In 2013, Wang and Nguyen partnered up and opened a second Hồng Phát location at a former Safeway on Southeast 82nd Avenue in the Montavilla neighborhood.
The company added its third store last summer at a former Albertsons in Tigard.
Nguyen attributes the company’s growth to its ties with the community and offerings that people can’t get at typical American supermarkets.
“Fred Meyer and Safeway might have 95% of everything, but there might be the 5% that they may never have,” he said. For example, Hồng Phát carries up to 30 different varieties and brands of rice and a large selection of noodles.
“You can’t get that selection at most stores around here,” Nguyen said.

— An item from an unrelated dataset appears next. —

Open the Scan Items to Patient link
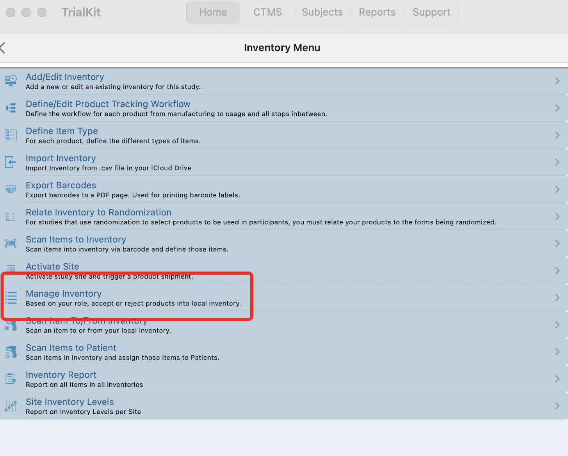click(71, 348)
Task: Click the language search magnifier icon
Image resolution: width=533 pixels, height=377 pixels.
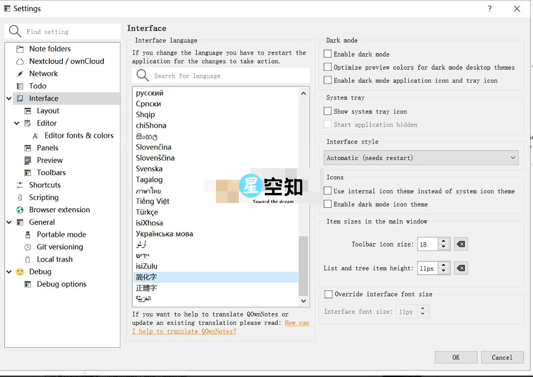Action: tap(143, 75)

Wang and Nguyen said they watched populations grow and diversify along Southeast 82nd Avenue and wanted to be intentional about making the store welcoming to various cultures.

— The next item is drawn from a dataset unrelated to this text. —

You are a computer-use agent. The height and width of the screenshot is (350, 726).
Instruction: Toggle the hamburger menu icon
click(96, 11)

“We continue to cater to the Asian communities, which is what got us started 20 years ago, but now we’ve expanded our customers in the community to include everybody,” Wang said. “I think it’s a more diversified selection.”
Having a diverse range of foods from a variety of cultures is one of the main ways independent grocers like Hong Phat differentiate themselves from the grocery behemoths like Walmart, Fred Meyer and Albertsons, according to Lai, the retail analyst from McMillanDoolittle.
“They can’t necessarily compete on price because they don’t have the economies of scale to offer the same prices as a Walmart or Costco could offer,” Lai said. “But there’s still space for ethnic grocery stores to exist side by side with more conventional traditional American grocery stores… because they fill a different need.”
Shifting demographics, evolving market trends
From 2010 to 2020, the number of Oregonians who identified as Asian grew nearly 38%. In Multnomah County, residents who identified as Asian grew 23% over the same time period, Census data shows.
The new Hồng Phát is one of several Asian markets that have opened in recent years in Portland. Southeast Portland already boasts Fubonn Shopping Center, Shun Fat Supermarket, H Mart and other, smaller Asian grocers.
Meanwhile, a new 99 Ranch Market is slated to open in the nearly 40,000-square-foot former Big Lots discount retailer near Mall 205.
According to market research firm IBISWorld, U.S. ethnic supermarkets’ revenue has grown to $57.6 billion over the past five years. And data analytics firm Circana reported that sales of items found in Asian or ethnic aisles in American grocery stores grew nearly four times faster than overall sales in the year leading up to April 2024.
Nguyen said the Asian population is one of the fastest growing groups in Oregon, “and so the demand for foods that taste like home is tremendous. But yet their needs are not being met.”
After Friday’s grand opening, the Hồng Phát Supercenter’s regular hours are from 8 a.m. to 10 p.m. daily.